I consider this existing null-analysis fully usable in full-production code (for standard projects, I can't comment on PDE at all) with only very minor nitpicks with easy workarounds such as discussed in Bug 414237 (see e.g. my comments there about fakeNonNull()).

I further consider null-analysis an essential piece of my development process; it is the major reason that I'm sticking with Eclipse for all my Java needs.

The potential loss of this functionality (both null-analysis itself and external annotations in some usable form are critical) would be pretty devastating for my projects.

And on that note -- eclipse-jee-2020-03-R-incubation-win32-x86_64.zip does appear to have significant regressions in null-analysis / external annotations (reporting nullability errors where it shouldn't); I assumed that this is because of 'incubation' status and will be eventually fixed. Now I am less sure.

eclipse-ocl-bot commented 1 day ago

By Ed Willink on Jun 06, 2020 12:37

(In reply to Sergey Olefir from comment #2)

I've been using ... external annotations

Provided you only have one suite of projects with one annotation path you're probably ok. I have two annotation paths for two suites of projects and would like them to work even when one is installed as plugins.

eclipse-ocl-bot commented 1 day ago

By Ed Willink on Dec 08, 2020 08:49

Bug 569379 reports that @NonNull can give strange failures with Tycho 2.1.0 but not 1.6.0.

For the for org.eclipse.ocl.examples.xtext.{build,idioms,idioms.ui,serializer} plugins that might need to migrate to the Xtext project, I experimented with no EEA but still used @NonNull as before.

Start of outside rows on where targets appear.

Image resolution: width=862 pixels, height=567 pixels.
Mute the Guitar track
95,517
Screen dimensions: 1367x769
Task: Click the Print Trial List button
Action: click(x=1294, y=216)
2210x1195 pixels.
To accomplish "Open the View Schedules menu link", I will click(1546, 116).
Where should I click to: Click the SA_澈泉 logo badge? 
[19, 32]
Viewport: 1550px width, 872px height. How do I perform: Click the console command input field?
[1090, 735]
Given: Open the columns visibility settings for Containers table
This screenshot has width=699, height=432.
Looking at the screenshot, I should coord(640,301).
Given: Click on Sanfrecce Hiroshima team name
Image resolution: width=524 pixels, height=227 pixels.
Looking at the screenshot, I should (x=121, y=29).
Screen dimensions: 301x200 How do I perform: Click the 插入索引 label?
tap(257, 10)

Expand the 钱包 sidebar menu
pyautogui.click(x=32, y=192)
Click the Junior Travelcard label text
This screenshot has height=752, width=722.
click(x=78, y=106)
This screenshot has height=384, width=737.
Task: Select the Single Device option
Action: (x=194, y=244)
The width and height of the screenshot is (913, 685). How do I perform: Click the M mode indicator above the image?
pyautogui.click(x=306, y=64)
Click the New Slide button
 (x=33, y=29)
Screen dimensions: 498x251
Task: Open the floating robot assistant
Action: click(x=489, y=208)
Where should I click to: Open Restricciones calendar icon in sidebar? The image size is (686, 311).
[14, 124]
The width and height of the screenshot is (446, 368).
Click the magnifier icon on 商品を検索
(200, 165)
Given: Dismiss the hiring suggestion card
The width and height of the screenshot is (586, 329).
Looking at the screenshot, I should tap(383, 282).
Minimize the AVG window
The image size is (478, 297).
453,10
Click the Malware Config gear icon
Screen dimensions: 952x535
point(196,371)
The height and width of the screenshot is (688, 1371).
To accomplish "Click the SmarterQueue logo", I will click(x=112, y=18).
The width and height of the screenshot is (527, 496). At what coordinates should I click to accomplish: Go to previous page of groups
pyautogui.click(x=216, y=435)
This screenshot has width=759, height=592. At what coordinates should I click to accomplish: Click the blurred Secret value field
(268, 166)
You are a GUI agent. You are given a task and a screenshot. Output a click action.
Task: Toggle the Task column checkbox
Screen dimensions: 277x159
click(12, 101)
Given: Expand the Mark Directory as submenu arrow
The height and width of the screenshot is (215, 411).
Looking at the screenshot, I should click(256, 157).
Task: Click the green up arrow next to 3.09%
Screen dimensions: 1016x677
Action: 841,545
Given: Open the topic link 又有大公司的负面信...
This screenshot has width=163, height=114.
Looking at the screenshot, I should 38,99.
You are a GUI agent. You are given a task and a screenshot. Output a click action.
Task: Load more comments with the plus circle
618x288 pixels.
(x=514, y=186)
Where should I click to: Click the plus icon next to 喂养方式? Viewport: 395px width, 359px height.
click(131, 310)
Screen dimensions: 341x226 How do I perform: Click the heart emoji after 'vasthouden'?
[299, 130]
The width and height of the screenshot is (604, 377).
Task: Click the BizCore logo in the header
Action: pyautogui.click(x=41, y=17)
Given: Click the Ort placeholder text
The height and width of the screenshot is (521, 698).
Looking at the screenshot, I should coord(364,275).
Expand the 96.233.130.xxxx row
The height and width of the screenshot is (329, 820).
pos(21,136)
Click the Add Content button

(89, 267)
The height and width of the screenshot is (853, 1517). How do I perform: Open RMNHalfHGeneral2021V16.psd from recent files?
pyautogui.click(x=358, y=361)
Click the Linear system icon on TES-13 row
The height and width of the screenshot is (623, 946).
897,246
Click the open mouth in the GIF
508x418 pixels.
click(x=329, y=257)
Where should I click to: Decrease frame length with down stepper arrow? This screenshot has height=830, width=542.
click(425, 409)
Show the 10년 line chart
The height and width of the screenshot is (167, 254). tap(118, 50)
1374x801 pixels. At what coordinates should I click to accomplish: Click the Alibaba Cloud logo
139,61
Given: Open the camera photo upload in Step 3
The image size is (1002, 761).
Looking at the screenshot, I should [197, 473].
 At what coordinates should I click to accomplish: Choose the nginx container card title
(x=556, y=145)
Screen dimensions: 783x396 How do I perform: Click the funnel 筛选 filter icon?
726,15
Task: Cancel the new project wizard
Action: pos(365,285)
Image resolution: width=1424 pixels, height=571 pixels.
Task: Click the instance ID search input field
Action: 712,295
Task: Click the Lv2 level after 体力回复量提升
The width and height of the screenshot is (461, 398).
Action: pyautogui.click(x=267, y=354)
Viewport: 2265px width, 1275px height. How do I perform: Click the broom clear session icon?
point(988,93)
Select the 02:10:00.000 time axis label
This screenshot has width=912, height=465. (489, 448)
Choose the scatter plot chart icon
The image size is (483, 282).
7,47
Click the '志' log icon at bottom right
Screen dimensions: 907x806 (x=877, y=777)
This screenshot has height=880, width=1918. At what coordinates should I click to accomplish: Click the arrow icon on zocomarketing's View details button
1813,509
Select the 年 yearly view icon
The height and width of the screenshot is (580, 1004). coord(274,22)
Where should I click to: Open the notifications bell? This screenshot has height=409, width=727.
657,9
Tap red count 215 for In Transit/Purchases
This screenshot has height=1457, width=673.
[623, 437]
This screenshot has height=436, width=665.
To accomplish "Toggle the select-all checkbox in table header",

This was differently painful since all the INFOs from Map.get() etc had to be wrapped in maybeNull helpers.

eclipse-ocl-bot commented 1 day ago

By Ed Willink on Dec 29, 2020 14:10

(In reply to Ed Willink from comment #4)

Bug 569379 reports that @NonNull can give strange failures with Tycho 2.1.0 but not 1.6.0.

Setting deriveReleaseCompilerArgumentFromTargetLevel false and ensuring build-wide consistent org.eclipse.jdt.core.prefs content made the problem go away allowing Tycho 2.1.0 to be used.

For the for org.eclipse.ocl.examples.xtext.{build,idioms,idioms.ui,serializer} plugins that might need to migrate to the Xtext project, I experimented with no EEA but still used @NonNull as before. This was differently painful since all the INFOs from Map.get() etc had to be wrapped in maybeNull helpers.

On balance "differently painful" is worse. There are so many asserts/casts/@SuppressWarnings as to make the concept of non-null integrity a joke.

Full EEA or no @NonNull seems the only real choice.

At least the Bug 509397 fix suggests that there may yet be progress.

eclipse-ocl-bot commented 1 day ago

By Ed Willink on Jan 12, 2021 12:34

(In reply to Ed Willink from comment #5)

For the for org.eclipse.ocl.examples.xtext.{build,idioms,idioms.ui,serializer} plugins that might need to migrate to the Xtext project, I experimented with no EEA but still used @NonNull as before. This was differently painful since all the INFOs from Map.get() etc had to be wrapped in maybeNull helpers.

Changing to use EEA allowed over 100 gratuitous maybeNull calls to be eliminated and also associated @SuppressWarnings compensation. Some nonNullSate also could be removed. And a couple of null hazards were then identified.